====== Extract provided ======

Despite excellent prediction performance, noninterpretability has undermined the value of applying deep-learning algorithms in clinical practice. To overcome this limitation, attention mechanism has been introduced to clinical research as an explanatory modeling method. However, potential limitations of using this attractive method have not been clarified to clinical researchers. Furthermore, there has been a lack of introductory information explaining attention mechanisms to clinical researchers.

Objective

The aim of this study was to introduce the basic concepts and design approaches of attention mechanisms. In addition, we aimed to empirically assess the potential limitations of current attention mechanisms in terms of prediction and interpretability performance.

Methods

First, the basic concepts and several key considerations regarding attention mechanisms were identified. Second, four approaches to attention mechanisms were suggested according to a two-dimensional framework based on the degrees of freedom and uncertainty awareness. Third, the prediction performance, probability reliability, concentration of variable importance, consistency of attention results, and generalizability of attention results to conventional statistics were assessed in the diabetic classification modeling setting. Fourth, the potential limitations of attention mechanisms were considered.

====== Record excerpts ======

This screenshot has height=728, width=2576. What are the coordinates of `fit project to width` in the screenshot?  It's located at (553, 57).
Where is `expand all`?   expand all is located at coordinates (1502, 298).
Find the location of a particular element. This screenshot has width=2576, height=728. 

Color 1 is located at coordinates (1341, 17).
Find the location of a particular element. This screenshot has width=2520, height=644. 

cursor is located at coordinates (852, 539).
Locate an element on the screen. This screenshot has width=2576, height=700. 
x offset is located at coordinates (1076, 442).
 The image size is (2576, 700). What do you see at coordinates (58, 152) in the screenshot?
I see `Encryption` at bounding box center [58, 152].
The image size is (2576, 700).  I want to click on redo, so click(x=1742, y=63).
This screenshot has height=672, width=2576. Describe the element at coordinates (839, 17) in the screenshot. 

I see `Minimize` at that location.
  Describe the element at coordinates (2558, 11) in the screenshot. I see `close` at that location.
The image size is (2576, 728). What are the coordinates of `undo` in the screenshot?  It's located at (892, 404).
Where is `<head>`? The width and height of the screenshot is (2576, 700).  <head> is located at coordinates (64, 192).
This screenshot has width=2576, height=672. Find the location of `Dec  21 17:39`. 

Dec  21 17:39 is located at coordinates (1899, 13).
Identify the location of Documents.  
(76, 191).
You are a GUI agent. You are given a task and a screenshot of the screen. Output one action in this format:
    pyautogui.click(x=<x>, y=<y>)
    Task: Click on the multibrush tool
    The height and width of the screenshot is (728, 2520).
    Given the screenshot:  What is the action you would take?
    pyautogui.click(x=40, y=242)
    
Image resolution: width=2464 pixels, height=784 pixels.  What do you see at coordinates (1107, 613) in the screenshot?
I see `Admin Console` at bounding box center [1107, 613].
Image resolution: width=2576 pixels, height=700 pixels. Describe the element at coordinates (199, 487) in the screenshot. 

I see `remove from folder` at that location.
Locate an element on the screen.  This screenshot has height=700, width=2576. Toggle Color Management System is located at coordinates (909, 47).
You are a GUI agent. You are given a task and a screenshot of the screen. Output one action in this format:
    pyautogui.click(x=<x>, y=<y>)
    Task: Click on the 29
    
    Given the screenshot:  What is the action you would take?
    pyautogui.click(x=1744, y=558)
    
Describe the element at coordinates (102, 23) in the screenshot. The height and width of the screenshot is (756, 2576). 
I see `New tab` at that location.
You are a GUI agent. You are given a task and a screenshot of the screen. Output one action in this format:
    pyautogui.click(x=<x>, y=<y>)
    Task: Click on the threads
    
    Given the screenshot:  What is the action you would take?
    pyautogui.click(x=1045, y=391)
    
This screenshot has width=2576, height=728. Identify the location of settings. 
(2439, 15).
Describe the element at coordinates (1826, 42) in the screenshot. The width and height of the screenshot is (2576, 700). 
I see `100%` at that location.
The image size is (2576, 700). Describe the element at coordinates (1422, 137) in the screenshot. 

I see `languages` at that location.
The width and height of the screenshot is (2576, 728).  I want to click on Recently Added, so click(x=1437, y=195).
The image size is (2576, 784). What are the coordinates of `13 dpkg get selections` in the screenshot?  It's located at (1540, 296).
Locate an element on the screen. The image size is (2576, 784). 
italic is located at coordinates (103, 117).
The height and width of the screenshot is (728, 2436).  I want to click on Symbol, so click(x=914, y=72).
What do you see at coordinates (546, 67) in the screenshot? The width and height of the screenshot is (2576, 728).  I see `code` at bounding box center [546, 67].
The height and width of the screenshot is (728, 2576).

======

» **What you have to do**
Reproduce the passage on attention mechanisms word for word, starting at "The aim of this" and ending after "mechanisms were considered.". The lines have no connection to the passage on attention mechanisms.

» **Written answer**
The aim of this study was to introduce the basic concepts and design approaches of attention mechanisms. In addition, we aimed to empirically assess the potential limitations of current attention mechanisms in terms of prediction and interpretability performance.

Methods

First, the basic concepts and several key considerations regarding attention mechanisms were identified. Second, four approaches to attention mechanisms were suggested according to a two-dimensional framework based on the degrees of freedom and uncertainty awareness. Third, the prediction performance, probability reliability, concentration of variable importance, consistency of attention results, and generalizability of attention results to conventional statistics were assessed in the diabetic classification modeling setting. Fourth, the potential limitations of attention mechanisms were considered.